[Given records]
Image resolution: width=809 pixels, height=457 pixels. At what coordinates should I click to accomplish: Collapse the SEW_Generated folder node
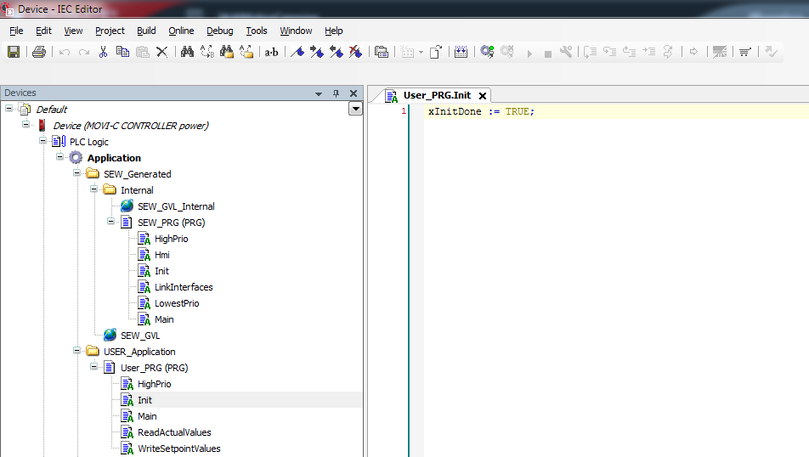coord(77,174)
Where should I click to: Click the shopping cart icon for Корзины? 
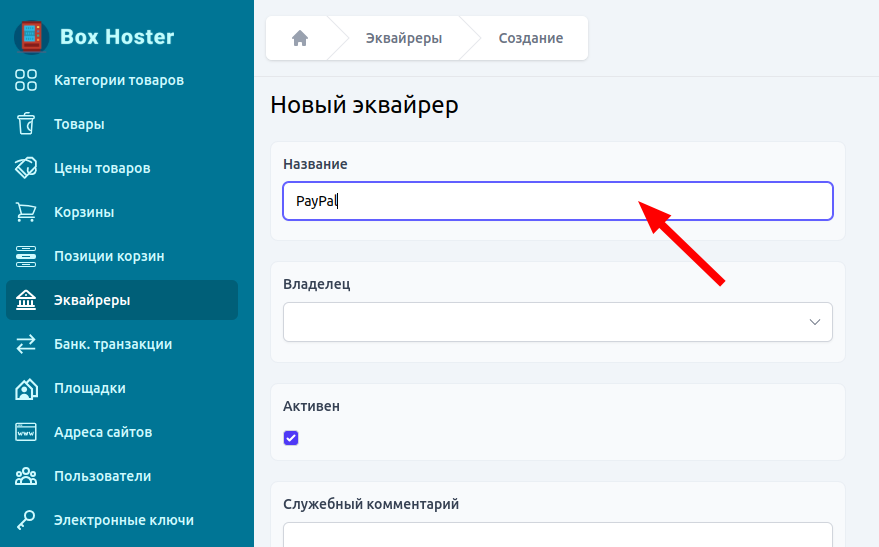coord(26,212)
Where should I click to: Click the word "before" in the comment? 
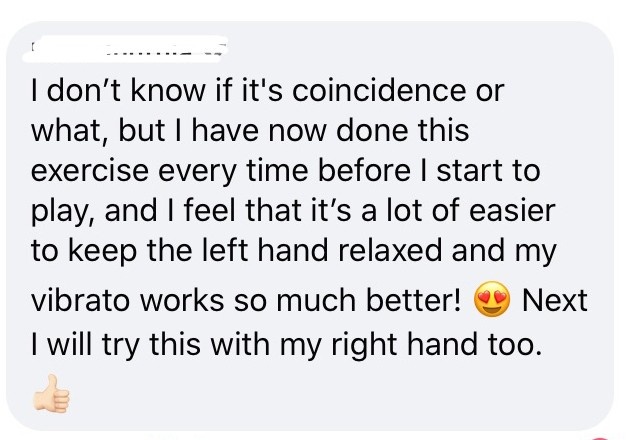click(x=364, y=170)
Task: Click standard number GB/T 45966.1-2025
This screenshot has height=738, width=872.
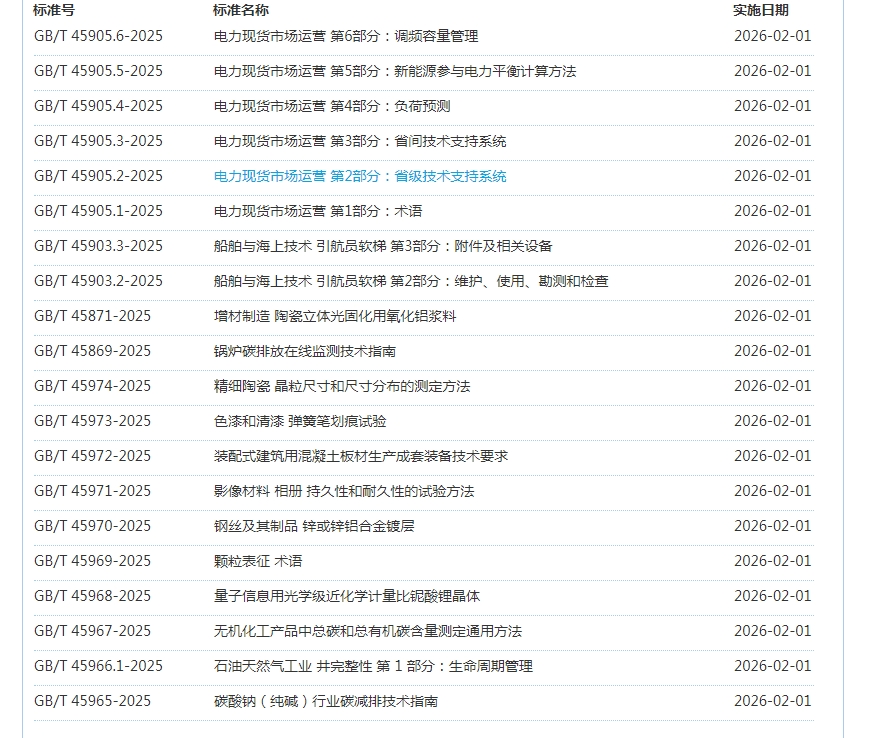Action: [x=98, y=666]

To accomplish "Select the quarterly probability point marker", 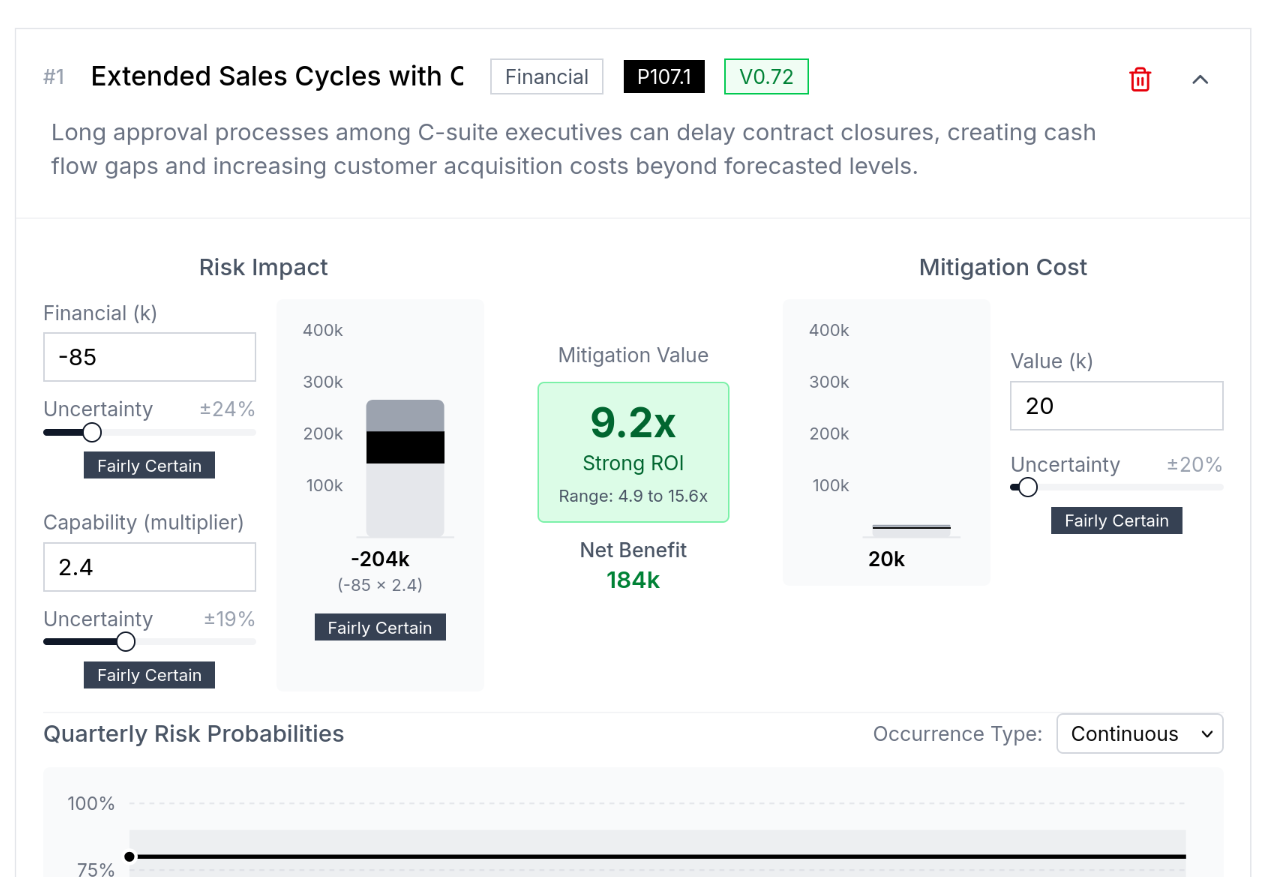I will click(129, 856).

[Problem requirements] Print the items above verbatim, from the first line through the line containing "click(x=364, y=170)", and leave out the pictures.

[Task response]
Image resolution: width=809 pixels, height=457 pixels. At what coordinates should I click to accomplish: Collapse the SEW_Generated folder node
coord(77,174)
Where should I click to: Click the shopping cart icon for Корзины? 
coord(26,212)
Where should I click to: Click the word "before" in the comment? 
click(x=364, y=170)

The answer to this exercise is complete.